▶ [Record list]:

::::

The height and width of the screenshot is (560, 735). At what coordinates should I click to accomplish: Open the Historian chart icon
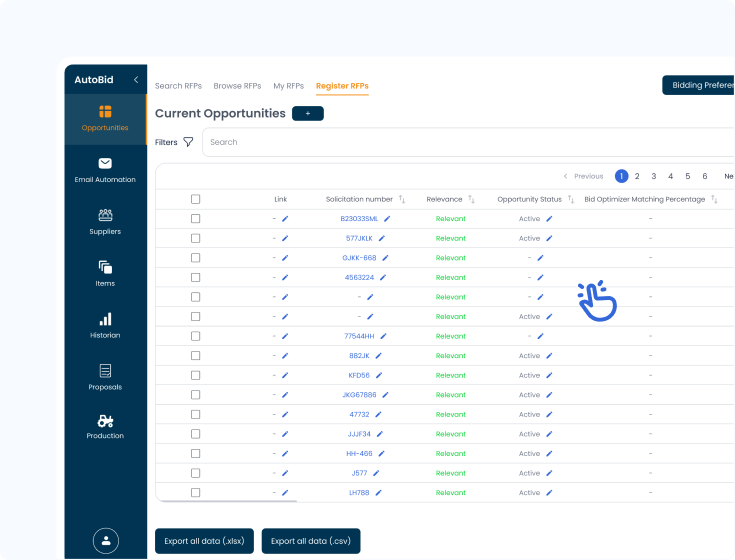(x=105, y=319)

::::

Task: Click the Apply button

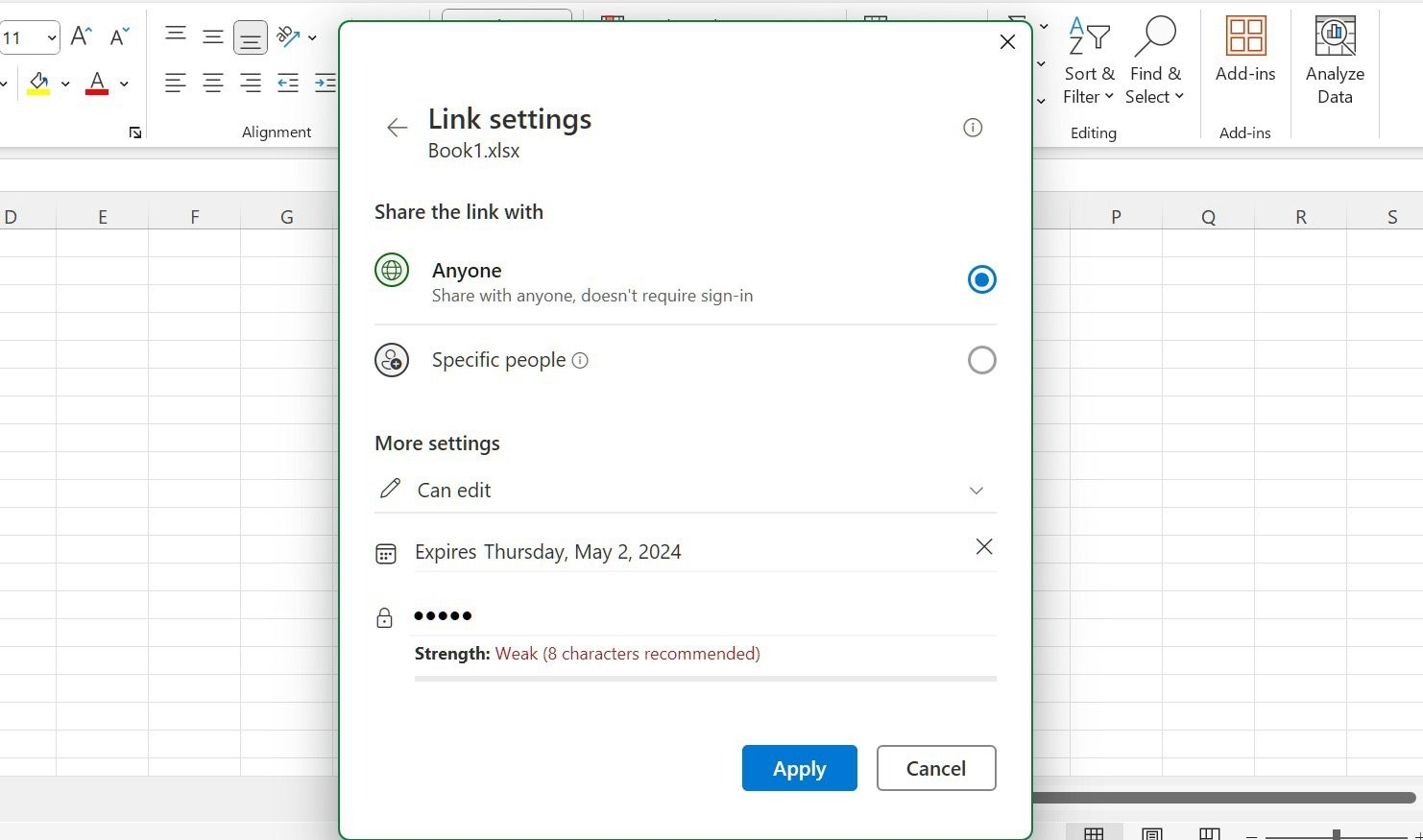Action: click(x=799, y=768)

::::

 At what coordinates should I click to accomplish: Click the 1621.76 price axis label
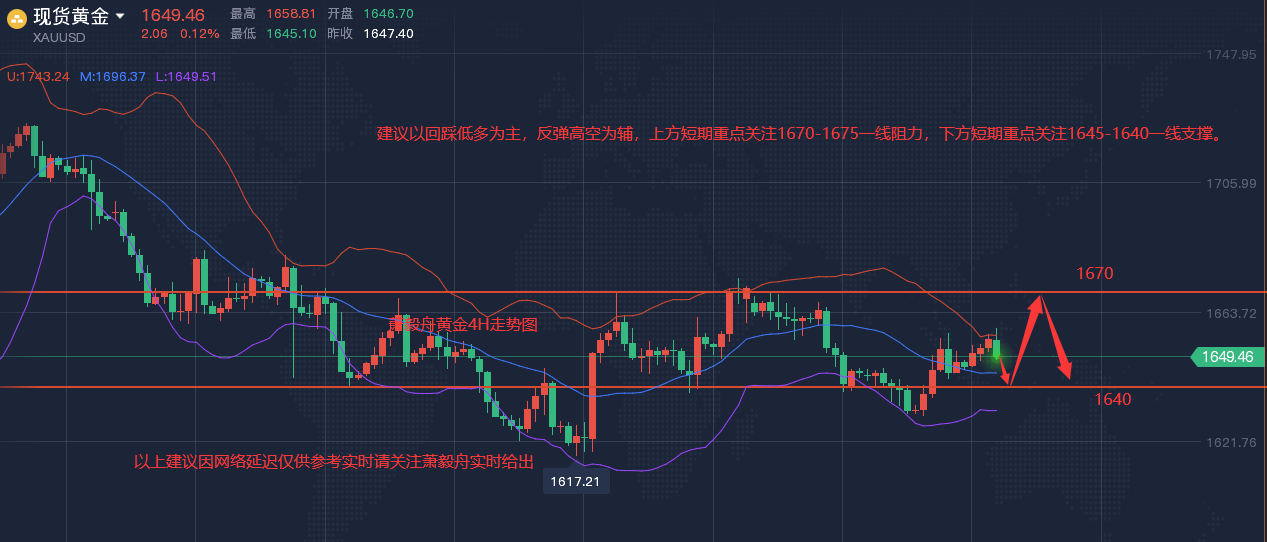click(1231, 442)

::::

Can you write out the listing lines, starting at the line that has "At what coordinates should I click to accomplish: Click" and stopping after the line that has "click(1231, 442)", with the pictures left out?

 At what coordinates should I click to accomplish: Click the 1621.76 price axis label
click(1231, 442)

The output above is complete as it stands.